The Hills of San Francisco

The first and last time I visited San Francisco, I was seven months pregnant. I was adamant, however, that a swollen belly and slightly swollen ankles wouldn’t keep me from trudging up and down the city’s hills with their wind and sun and their views of the water.

It was summer and although I’d been prepped for cool west coast weather, our week-long stay was graced with hot, sunny days. San Francisco showed us how unpredictable life by the ocean can be. How jet streams and water currents can bring with them rain or sun, hot or cold, seemingly on a whim.

It is one of the reasons San Francisco is full of opposites for me. Images of neighbourhoods, of streets and houses and apartments, of trees and tram stops and people, all viewed from above and then again from below. I have this sense of San Francisco as a city that is always moving up and down, where people are looking high and low, out to sea and then back again toward a hilly landscape. Of winds rushing low over the earth and then being whipped back to the sky.

This is a feeling that stayed with me when I read Shelley Singer’s superb mystery novel, Samson’s Deal (amazon.ca / amazon.com), about Bay area detective, Jake Samson.

Samson’s Deal – Shelley Singer

Roaming around Oakland and Berkeley

Jake does a lot of roaming around the neighbourhoods of Oakland and Berkeley, from quiet house-scattered hillside suburbs, where nothing ever happens, to busy university locales, filled with protesters and fire. He’s constantly in motion, going in and out from his house, meeting good people and bad, eating and drinking, but always coming home to a long bath, sometimes with a dinner of tinned oysters.

Singer reveals Jake’s intelligent, gracious character over the whole span of the novel, though you do get a good sense of who he is right from the start.

From the kind of friendships he has with his poker buddies, his tenant and sometimes partner, Rosie Vicente, and the various beautiful women he meets along the way.

From the way he studies the murder of the artist wife of a Berkeley professor, going over and over the details that he uncovers until something breaks and he can chase down another avenue.

From the way he deals with violence, done to others and to himself – the first with a strong sense of integrity and justice, so that he finds the murderer even after he’s been paid to stop searching; the latter with a mere hint of annoyance, a touch of concern.

Humour and unique wisdom

From the beginning I thought of Jake as a very comfortable character, one I’d enjoy getting to know and follow through the course of the novel. But he does still manage to surprise you – in the way he dresses, his observations on everything from food to relationships, and his effortless ability to pick up women. Add to these his dogged determination, his steady sense of honour, and his love for cats, and there’s no wonder the Jake Samson series is such a treasured favourite among mystery fans.

Jake deals with little physical evidence; instead, he talks to people. He uses a journalist cover to learn the ways of his suspects, a psychologist’s sense of the weaknesses and failings of regular human beings to ferret out their secrets and get to the very bottom of who they are – and what they are capable of.

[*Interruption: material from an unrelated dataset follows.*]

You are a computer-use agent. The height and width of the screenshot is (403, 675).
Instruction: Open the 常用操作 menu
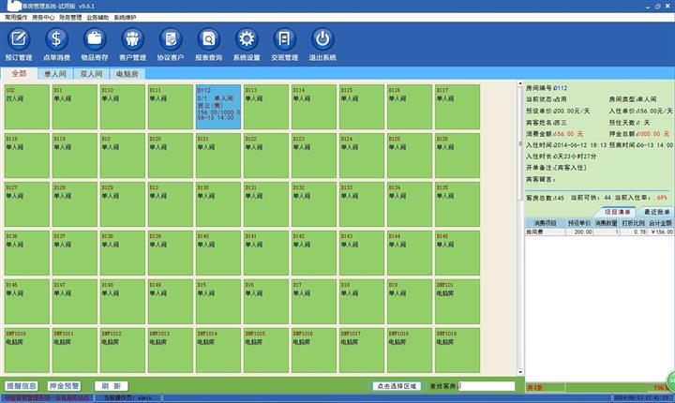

In the same way, we also get to hear the inner workings of Jake’s mind, usually with a humour and unique wisdom that make Jake Samson a truly great detective character. The kind of character you’re willing to read more about and follow through the next books in the series.

Luckily, Samson’s Deal, is just the first of six Jake Samson mysteries to be published in e-book format. Singer promises to launch the rest soon. For me, that day can’t be soon enough.